Titanic
Titanic is a playground Kaggle competition. It requires building a binary classifier to predict who survived the infamous Titanic disaster.
Project description
This project features:
- Data processing and feature engineering
- Testing of most popular ML classification and model selection algorithms
- Summary of the findings in plots and tables, including
- variable distributions
- feature-outcome dependencies
- in- and out-of-sample statistics (accuracy, log-likelihood, ROC curve, etc.)
- performance summary for all tested cases
- Classes and functions allowing to create a single framework for data classification
- Data pipelines for feature pre-processing
- Model classes with unified interface to for model fitting, prediction and performance
The project structure:
- Jupyter notebooks some use examples and results: the folder "run"

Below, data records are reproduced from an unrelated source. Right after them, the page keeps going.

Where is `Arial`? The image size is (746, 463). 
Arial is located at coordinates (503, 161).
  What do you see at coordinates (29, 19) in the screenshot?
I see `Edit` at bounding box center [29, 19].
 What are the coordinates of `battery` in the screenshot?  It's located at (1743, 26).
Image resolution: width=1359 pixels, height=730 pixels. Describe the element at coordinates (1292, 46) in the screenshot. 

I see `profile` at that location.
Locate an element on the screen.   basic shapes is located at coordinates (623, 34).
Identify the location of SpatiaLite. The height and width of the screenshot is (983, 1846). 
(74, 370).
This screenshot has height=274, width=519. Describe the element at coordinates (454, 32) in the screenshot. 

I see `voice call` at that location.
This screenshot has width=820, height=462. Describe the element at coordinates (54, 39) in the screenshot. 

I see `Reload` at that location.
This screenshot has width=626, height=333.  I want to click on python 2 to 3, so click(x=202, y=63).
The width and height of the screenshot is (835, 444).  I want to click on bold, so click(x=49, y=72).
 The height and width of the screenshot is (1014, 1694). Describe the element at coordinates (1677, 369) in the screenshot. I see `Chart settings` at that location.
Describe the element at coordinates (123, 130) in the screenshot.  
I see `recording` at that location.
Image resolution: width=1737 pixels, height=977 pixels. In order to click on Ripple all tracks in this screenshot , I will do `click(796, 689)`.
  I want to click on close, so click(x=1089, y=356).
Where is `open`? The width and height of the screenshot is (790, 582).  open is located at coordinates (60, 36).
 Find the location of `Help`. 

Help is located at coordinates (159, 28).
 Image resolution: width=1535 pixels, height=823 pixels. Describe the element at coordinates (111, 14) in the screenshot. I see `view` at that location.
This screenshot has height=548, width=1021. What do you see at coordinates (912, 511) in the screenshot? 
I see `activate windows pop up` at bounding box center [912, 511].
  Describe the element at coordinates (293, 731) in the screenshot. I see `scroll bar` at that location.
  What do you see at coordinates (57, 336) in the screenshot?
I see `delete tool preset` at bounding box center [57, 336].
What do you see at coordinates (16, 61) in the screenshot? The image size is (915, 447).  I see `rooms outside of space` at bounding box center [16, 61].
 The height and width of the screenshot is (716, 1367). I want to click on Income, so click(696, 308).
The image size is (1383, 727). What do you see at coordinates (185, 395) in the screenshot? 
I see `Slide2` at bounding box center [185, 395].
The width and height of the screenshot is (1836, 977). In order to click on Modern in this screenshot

- Analysis of the features and outcome variable: run/data_analysis.ipynb
- Model fitting, prediction and performance comparison: run/run_model.ipynb
- Summary of the tested cases: run/summary.ipynb
- Support classes and functions: the folder "modules"
- Data pipelines: data_framework/data_pipeline.py
- Classification models: model_framework/model.py
- Unit tests: the folder "tests"
- Training and test data sets: the folder "data"
A use case of the classification model class for Random Forests:
- fit a Random Forests classifier (with the number of leaf nodes chosen by cross-validation)
- output all available statistics to measure model performance
- write a Kaggle submission in data/description/submission
np.random.seed(42)
version = 7
class_weight = 'balanced'
modelTreeCV = mdl.genModelCV(mdl.RandomForest, cv=5, grid={'max_leaf_nodes': (8, 16, 32, 64)})\
(scale='none', n_estimators=512, max_features=None, max_depth=None, class_weight=class_weight)
modelTreeCV.fitPredict(*[x for x in dtp.featuresPipelineTrainTest(dataOr, dataTOr, version=version)])
modelTreeCV.printPlotSummary()
submission = modelTreeCV.fitPredictSubmission(*dtp.featuresPipelineTrainTest(datafinOr, datafinTOr, version=version)
submission.to_csv(os.path.join(submissionFolder, "submission_{}_v{}_{}.csv".format(
modelTreeCV.name, version, class_weight)), index_label='PassengerId')
More use cases can be found in run/run_model.ipynb.
Classification problem
Features: Name, Age, Sex, Ticket price, Ticket class, Ticket number, Number of family members aboard, Port of embankment
Outcome variable: Survived (binary)
Tested algorithms:
- Logistic Regression
- Logistic
- Logistic Ridge
- Logistic Best Subset
- Logistic GAM
- Logistic Local
- Logistic Bayesian
- kNN
- Decision Trees
- CART
- Random Forests
- Boosted Trees
- SVM
- Model Selection and Stacking
Very briefly on the results:
- Random Forests, Boosted Trees, Logistic GAM, Logistic Local and SVM show comparable out-of-sample performance.
- Final performance strongly depends on certain prior choices, such as using balanced vs. unbalanced class weights.
- The final classifier is the model stacking a few base classifiers tested before, minimizing cross-validated "normalized" deviance.
- The current best score on Kaggle: 0.799.
- The main area to improve: analysis of efficiency of model selection based on CV and OOS performance.
Installation
Currently unavailable
//Todo: make a package